A recent article at Wired comments on the 17-year-old string of missteps taken by the federal government in assessing the risks to federal buildings, at a multi-million-dollar cost to taxpayers. Neither part of that sentence — misunderstanding risk/probability or wasting taxpayer money — is new.
The Wired article reports on the flaws in the “interim software” the Department of Homeland Security has rolled out to assist in risk identification. With oh-so-cute acronyms like MIST and RAMP, what’s still missing in all this software are methods to evaluate the actual size of the risk and to track guard training and certification.

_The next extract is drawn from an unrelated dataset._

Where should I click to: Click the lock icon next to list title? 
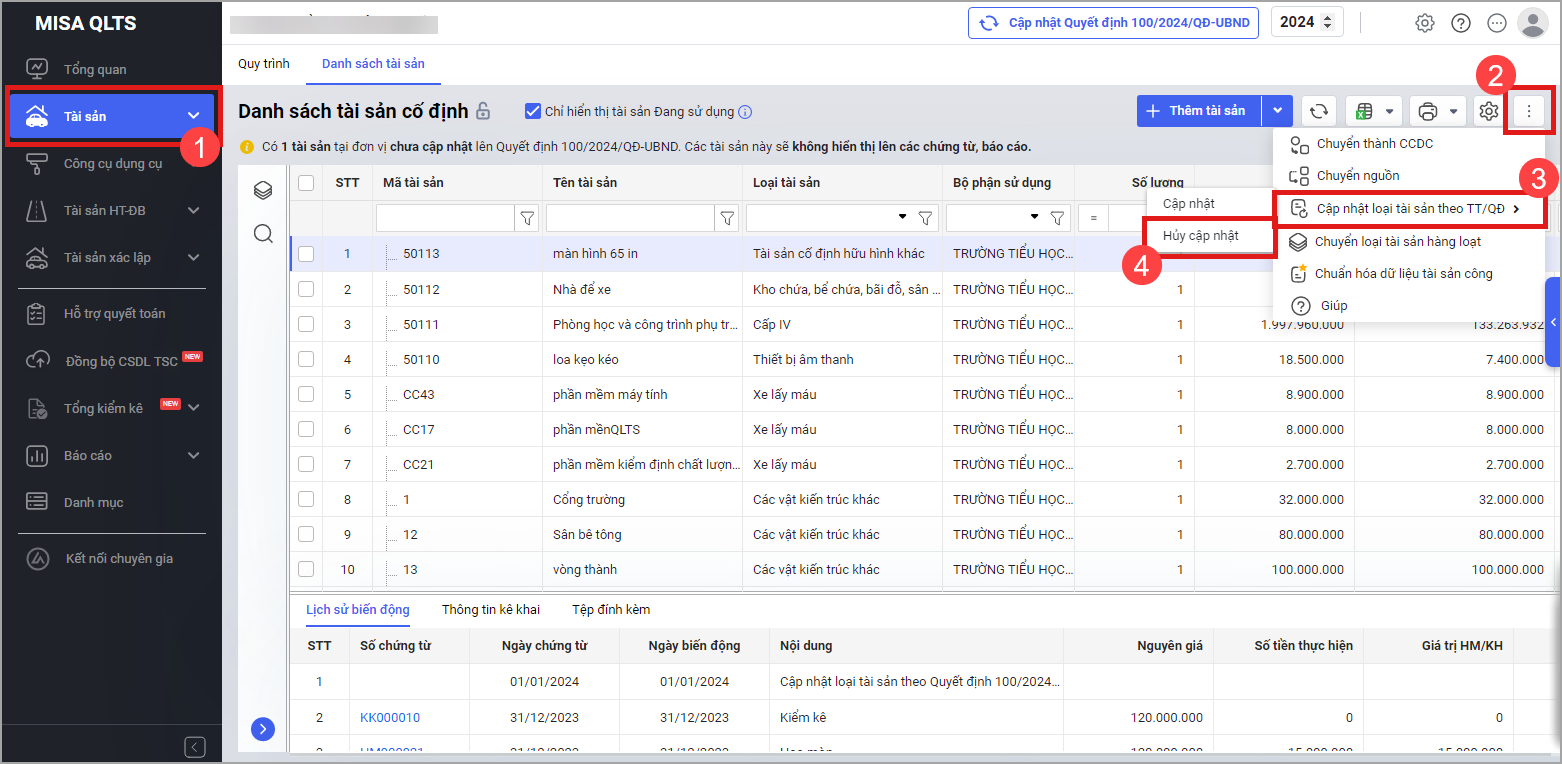483,111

To the first issue — evaluating risk — the Congressional Research Office found that the software systems do not evaluate risk effectively. To calculate risk, you take the probability that a catastrophe might occur multiplied by the severity of the consequences. That allows the logical person to prioritize risks based upon potential impact so that limited resources are appropriately deployed. Once you appropriately prioritize and “size” responses, you train resources to that strategic response plan.
This isn’t exactly rocket science; it’s just common sense: you put your resources where they can do the most good.

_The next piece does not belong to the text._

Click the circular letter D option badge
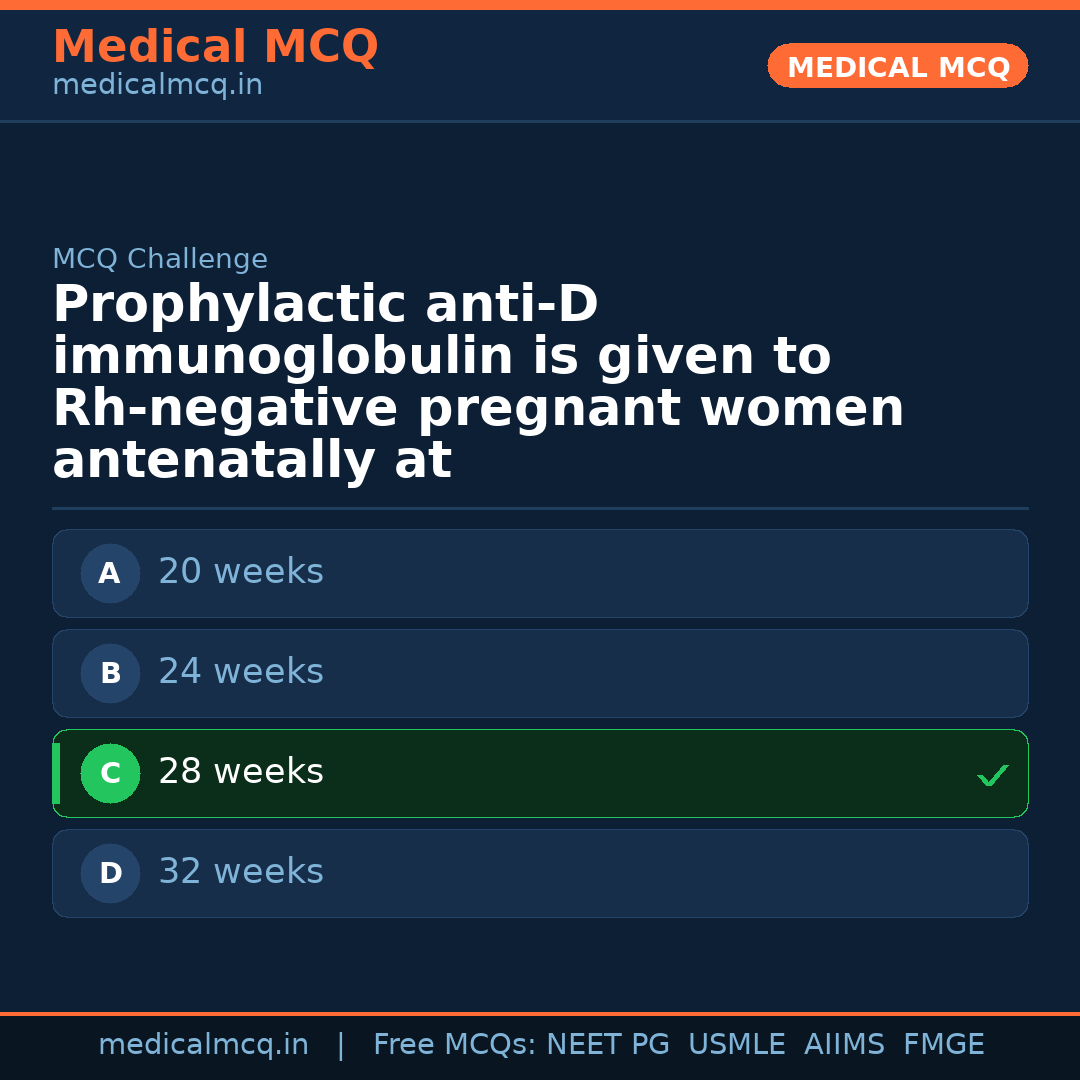 110,873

The second issue — improperly trained guards — resulted in a bag of explosives being mistakenly placed in Lost and Found in a Detroit federal building.

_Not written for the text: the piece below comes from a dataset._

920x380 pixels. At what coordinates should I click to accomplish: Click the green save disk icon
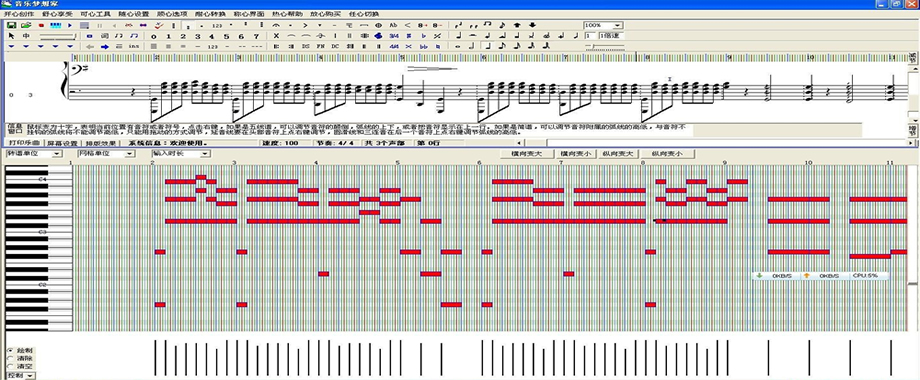11,25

As a part of DHS, the TSA is at least internally consistent with the overall DHS approach. In an article published in Homeland Security Affairs, security experts John Mueller and Mark Stewart noted that the Congressional Research Office found that the TSA not only didn’t possess the skills of risk assessment, but actually calculated the math improperly.
The TSA also has given a pass on background checks to some airport employees, and it has glossed over, if not totally ignored, TSA screener training.
America: may I humbly inquire as to when we as citizens insist upon, at the very least, competence within the DHS and TSA? Aren’t 11 years of bumbling dress rehearsals enough to try even the most patient among us?